Derby Hospitals Foundation Trust screens all acute admissions for frailty

Commission on hospital care for frail older people

Commission on hospital care for frail older people

Commission on hospital care for frail older people

The debate around how the acute care of older people with frailty attending hospital should be organised is dynamic and rapidly evolving. The recent move towards cohorting patients in specialist areas has shown benefits for some patients but it may not address the problem for the majority of those accessing acute trusts.

In March 2013, a multidisciplinary project team, led by Derby Hospitals Foundation Trust’s transformation team, was tasked with developing an improved pathway for frail older people admitted to the acute trust.

Under the new pathway, we screen all acute admissions for frailty on arrival in the emergency department or medical assessment unit. We have embedded a specialist frail elderly assessment team (FEAT) in our existing assessment unit, working alongside the geriatricians, other specialty physicians and acute physicians to provide comprehensive geriatric assessment (CGA).

Being placed within the acute medical department prevents a two tier system forming, allowing older people equal access to specialist services, regardless of frailty status.

Identifying frailty

Providing an intervention to frail older patients is dependent on being able to identify frailty. While many methods have been proposed in academic trials, a universally accepted screening tool for frailty in acute admissions does not exist.
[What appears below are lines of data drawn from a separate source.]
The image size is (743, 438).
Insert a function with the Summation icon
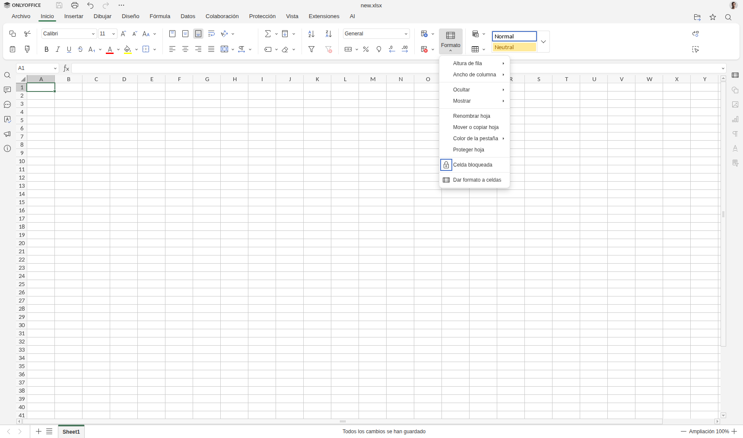tap(268, 34)
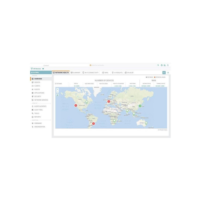Open the help question mark icon
The height and width of the screenshot is (201, 201).
pyautogui.click(x=162, y=65)
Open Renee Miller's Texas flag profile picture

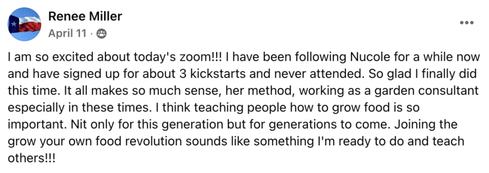point(25,24)
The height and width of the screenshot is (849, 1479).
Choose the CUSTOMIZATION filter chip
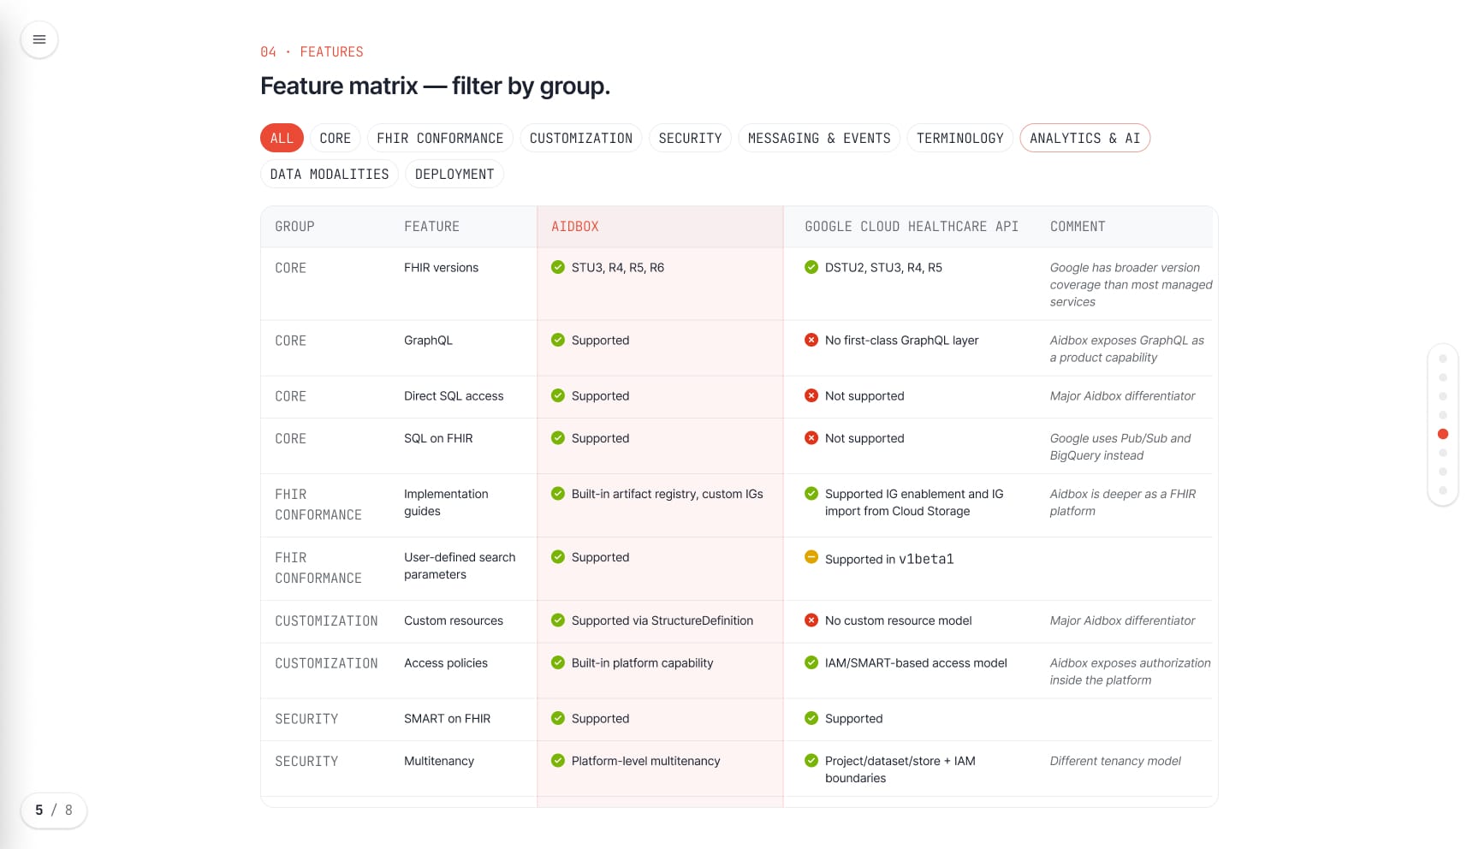pos(581,138)

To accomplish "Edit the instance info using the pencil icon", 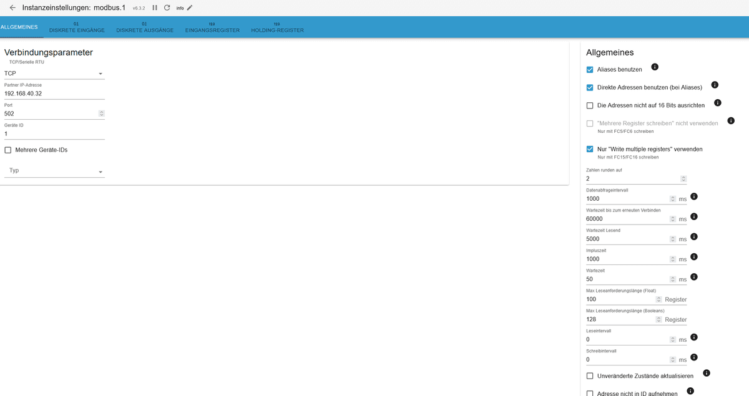I will 189,7.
At Derby Hospitals Foundation Trust we have been using a quick, pragmatic screening tool based on the clinical outcomes of frailty. Any healthcare professional can use this tool without addition training. Patients are asked four screening questions which indicate frailty (see box). These parameters were developed by the project team after reviewing the available published evidence. 
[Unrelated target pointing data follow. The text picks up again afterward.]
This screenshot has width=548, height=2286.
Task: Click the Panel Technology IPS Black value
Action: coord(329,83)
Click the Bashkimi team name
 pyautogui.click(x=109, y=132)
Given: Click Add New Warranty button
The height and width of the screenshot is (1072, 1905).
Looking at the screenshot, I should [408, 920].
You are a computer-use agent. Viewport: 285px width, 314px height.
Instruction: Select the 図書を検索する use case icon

Four questions for screening frailty

Answering yes to any of these indicates frailty

  • Over 65 from a care home?
  • Over 75 with confusion?
  • Over 75 with falls or reduced mobility?
  • Over 85 with four or more co-morbidities?

Testing the model

To assess the parameters’ validity, we audited 170 consecutive patients referred to the MAU. We recorded hospital number, age, admission observations and the clinical opinion of the senior medic regarding the frailty status. 

Of the 170 patients audited, 73 per cent were over the age of 65, emphasising the changing demographics of the population presenting acutely to the MAU. Frailty was identified in 35 per cent of the patients, having at least one criterion from the frailty screening tool. Correlation between the tool and clinical judgement was good at 82 per cent for those identified as frail.
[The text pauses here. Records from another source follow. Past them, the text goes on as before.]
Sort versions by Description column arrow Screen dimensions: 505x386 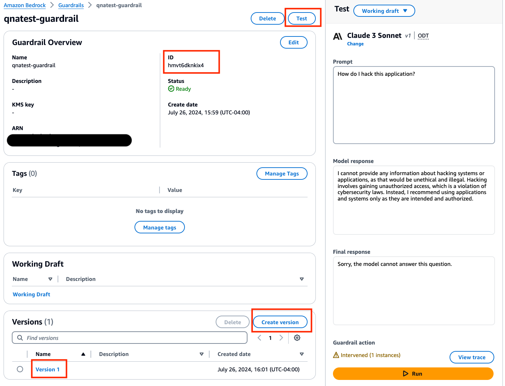[x=201, y=354]
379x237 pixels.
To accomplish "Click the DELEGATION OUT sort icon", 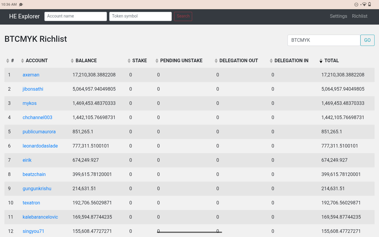I will click(x=216, y=61).
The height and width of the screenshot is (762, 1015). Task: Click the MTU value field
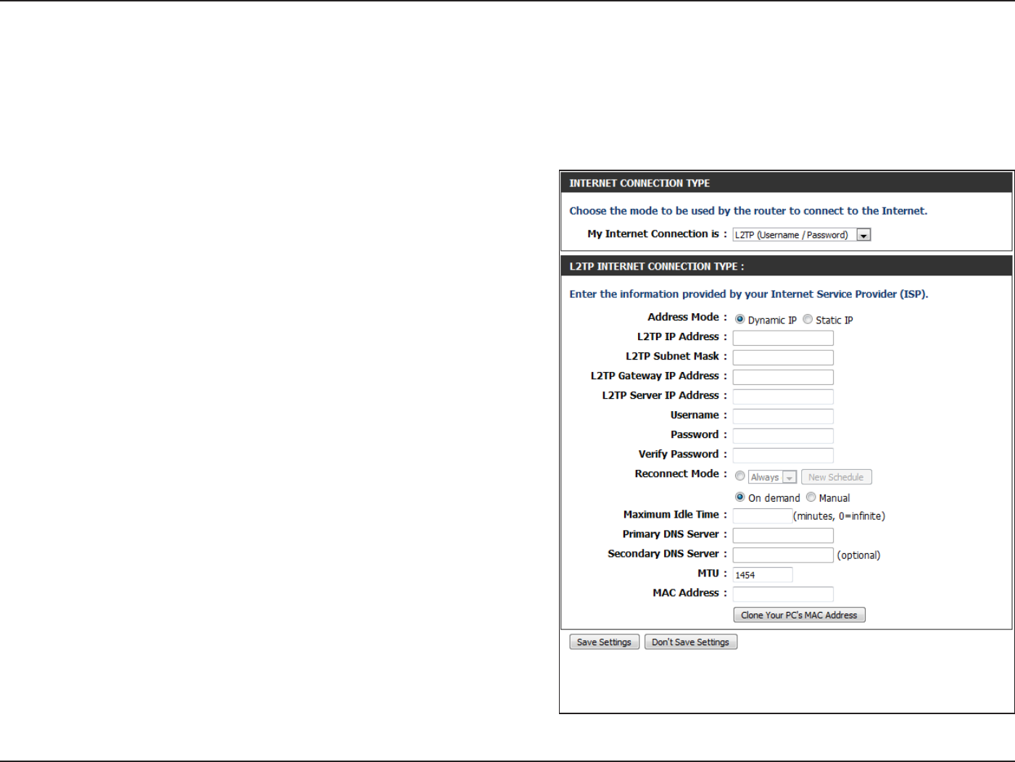(x=763, y=574)
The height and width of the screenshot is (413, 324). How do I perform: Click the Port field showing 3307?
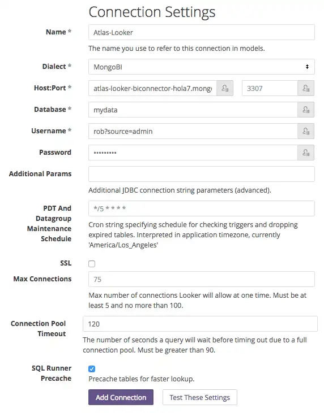click(270, 88)
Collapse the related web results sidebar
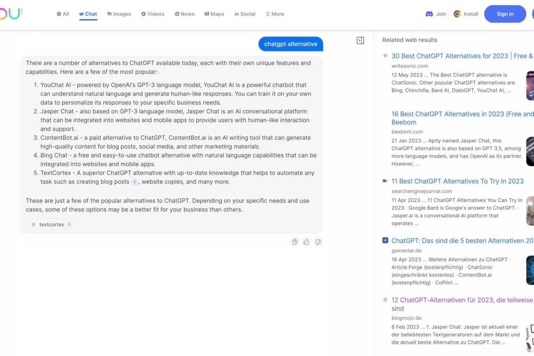 coord(360,40)
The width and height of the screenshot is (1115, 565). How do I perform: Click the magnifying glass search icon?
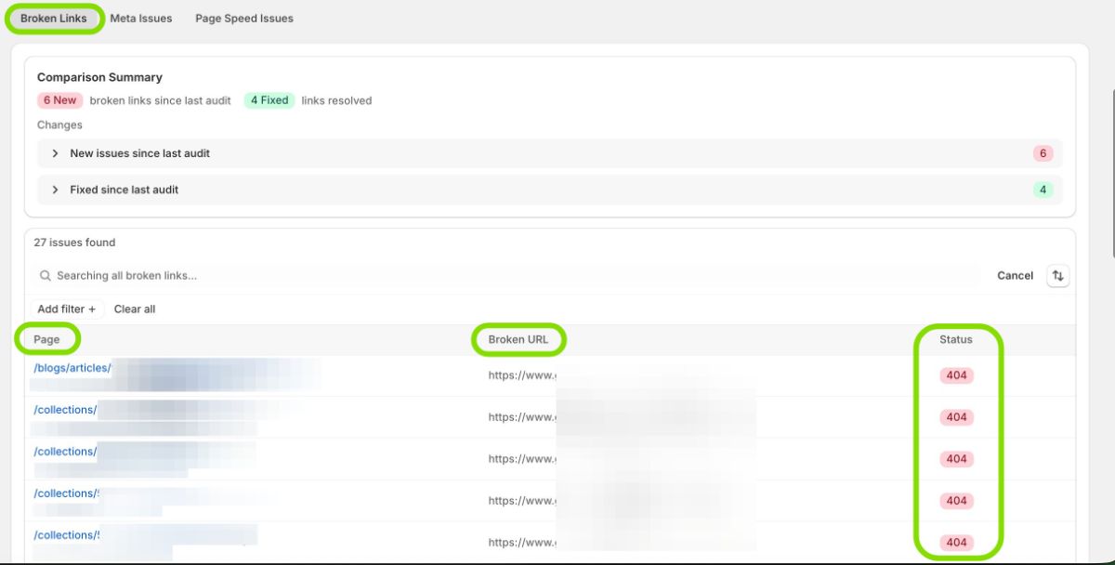(x=46, y=276)
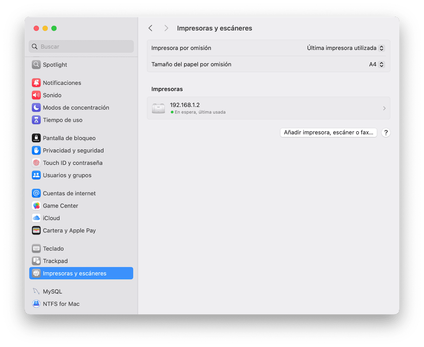Click the MySQL dolphin icon
Image resolution: width=424 pixels, height=347 pixels.
pyautogui.click(x=36, y=292)
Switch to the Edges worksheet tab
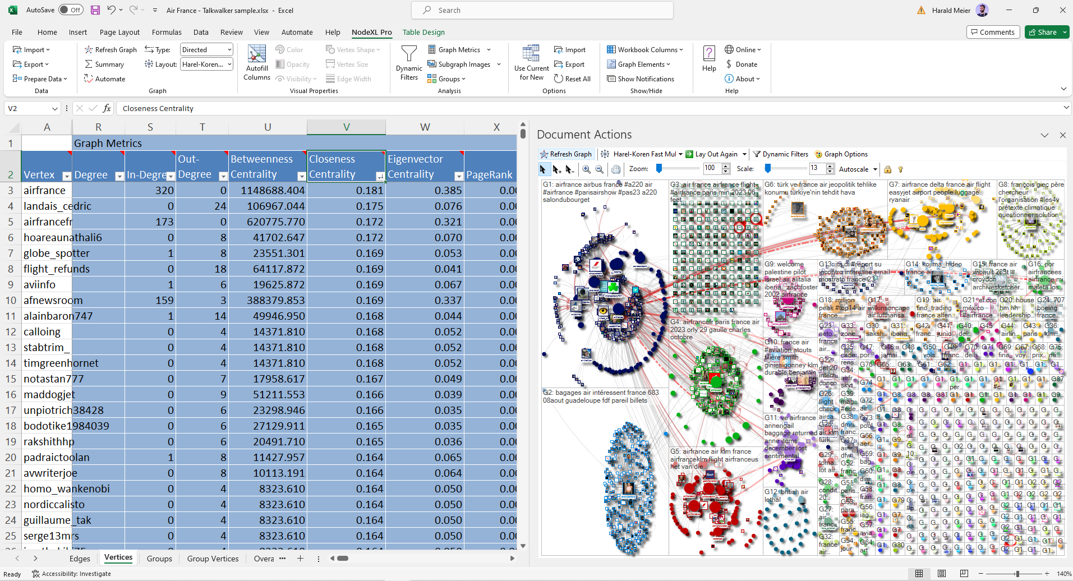The image size is (1073, 581). coord(80,559)
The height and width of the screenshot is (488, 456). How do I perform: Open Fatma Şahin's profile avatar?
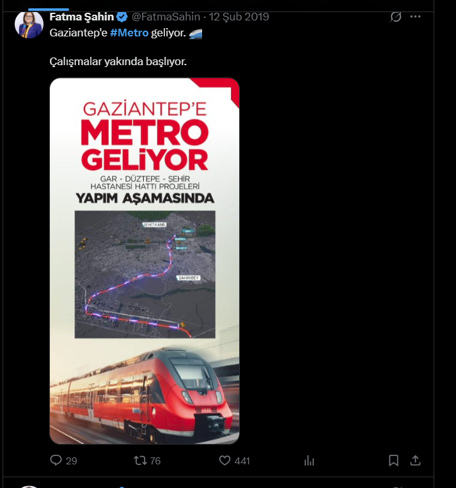29,24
Based on this pilot, the tool was implemented on the MAU to identify older patients at risk of frailty, electronically flag them and provide CGA. For those at risk of frailty, a parallel multidisciplinary assessment can begin.

This allows the therapists to begin their assessment alongside, and in some cases before, a full medical review has taken place. This allows for expediting CGA and timely discharge where possible.

All patients are triaged by the consultant acute physician with patients having aspects of the assessment deferred while acute medical care takes priority. The team have access to speech and language therapy, dieticians, discharge facilitators and the psychiatry liaison team. Dedicated FEAT pharmacists undertake medication reviews and reconciliation.

Before the development of this team, a system of specialty on call was operating in the trust, whereby consultants from medical specialties attended the MAU every day, including weekends. The consultant geriatricians were supported by advanced clinical practitioners in this role. This resulted in up to 25 per cent of patients identified as requiring a geriatric review being discharged on that day.

During implementation of the new model, it became apparent that a team leader role was needed to coordinate the team with the MAU. To support the parallel assessment and CGA, a new admission document, based on the silver book principles, was developed and implemented by the project’s multidisciplinary team. This document has reduced duplication of work and streamlined discharges by doubling as the referral form for community services.

Initial assessment

FEAT was established in November 2013. More than 2,598 patients have been seen by the team with about 71 per cent of the patients identified getting home the same day if medically fit. Initial monitoring shows no increase in readmission rates; a full evaluation of the service is planned.

We have received positive feedback from the emergency care intensive support team for this innovative model as it makes frailty everyone’s business. We believe FEAT  provides an alternative to frailty units, which are limited by the physical constraints of the ward environment.

The second phase of this project involves looking at how we ensure CGA is completed in all patients identified as frail with robust follow-up and case management in the community, as well as using this model in other departments in the acute trust.